# Home Gym



## cd3267

Hi guys
Was looking to setup a home gym.

Was wondering is this a good product and good value for money?

Thanks

http://www.powerhouse-fitness.co.uk/premium-strength-package.php


----------



## The-Real-Deal

looks great.....


----------



## cd3267

> looks great.....


Good value for money mate????


----------



## The-Real-Deal

Dunno, :confused1: the link don't work.


----------



## cd3267

> Dunno,
> 
> 
> 
> 
> 
> 
> 
> the link don't work.


How do you know it looks great then?


----------



## cd3267

http://www.powerhouse-fitness.co.uk/premium-strength-package.php


----------



## cd3267

http://www.powerhouse-fitness.co.uk/premium-strength-package.php


----------



## The-Real-Deal

I'm getting far to good at this sarcasm thing. I think I need to dumb it down some........


----------



## cd3267

Whatever....


----------



## DappaDonDave

cd3267 said:


> Whatever....


I have a barbell at my house. Wanna train?


----------



## vetran

i had a home gym once i came home early and caught my misses performing sex with it


----------



## cd3267

Is this the one your with now that you need to tell she's gorgeous to get your end in????


----------



## Plate

cd3267 said:


> Whatever....


my finger is massive... Got any lube?


----------



## The-Real-Deal

And the chaos descends....LOL


----------



## cd3267

I've been a member on a good few sites over the pat few years and I got to say this one is by full over biggest ******* I've ever met. It's just typical of English / British Scumbags with the great sense of humour you all have.

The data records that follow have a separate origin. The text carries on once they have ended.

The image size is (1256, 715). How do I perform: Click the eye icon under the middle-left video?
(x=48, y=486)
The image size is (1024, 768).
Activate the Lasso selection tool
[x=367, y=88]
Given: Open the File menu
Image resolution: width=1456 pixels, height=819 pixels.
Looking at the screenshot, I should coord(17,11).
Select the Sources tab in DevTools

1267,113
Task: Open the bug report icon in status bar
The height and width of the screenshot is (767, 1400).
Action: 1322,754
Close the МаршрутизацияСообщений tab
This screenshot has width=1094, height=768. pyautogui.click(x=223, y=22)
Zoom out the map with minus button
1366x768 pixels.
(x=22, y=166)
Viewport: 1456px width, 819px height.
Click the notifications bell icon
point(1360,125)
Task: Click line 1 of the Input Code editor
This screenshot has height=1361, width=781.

Any wonder the entire world is against you all!!!!!

I ask a bloody simple question-if you dont have anything constructive to say-keep your nose out!!!!!!!!


----------



## DappaDonDave

cd3267 said:


> I've been a member on a good few sites over the pat few years and I got to say this one is by full over biggest ******* I've ever met. It's just typical of English / British Scumbags with the great sense of humour you all have. Any word the entire world is against you all!!!!! I ask a bloody simple question-if you dont have anything constructive to say-keep your nose out!!!!!!!!


Roid rage....fuuuuark!


----------



## cd3267

Totally mate and me weigh 50kg I'll take you all on.


----------



## cd3267

> Roid rage....fuuuuark!


By the way. Roid rage is another thing you English twats blame for being complete and utter toss pots


----------



## DappaDonDave

cd3267 said:


> Totally mate and me weight 50kg I'll take you all on.


You got me homie!


----------



## Plate

So it's a no for the swollen purple finger?


----------



## DappaDonDave

cd3267 said:


> By the way. Roid rage is another thing you English twats blame for being complete and utter toss pots


troll-alo-alar le de dum dar.

Welcome to UKM


----------



## cd3267

> troll-alo-alar le de dum dar.
> 
> Welcome to UKM


If I was a troll bro..... I'd be the only one with a bit of common sense than being a full time member on here.


----------



## Plate

cd3267 said:


> If I was a troll bro..... I'd be the only one with a bit of common sense than being a full time member on here.


we are integrated trolls that troll trolls that try to troll us trolls nah mean?


----------



## The-Real-Deal

Where you from fella?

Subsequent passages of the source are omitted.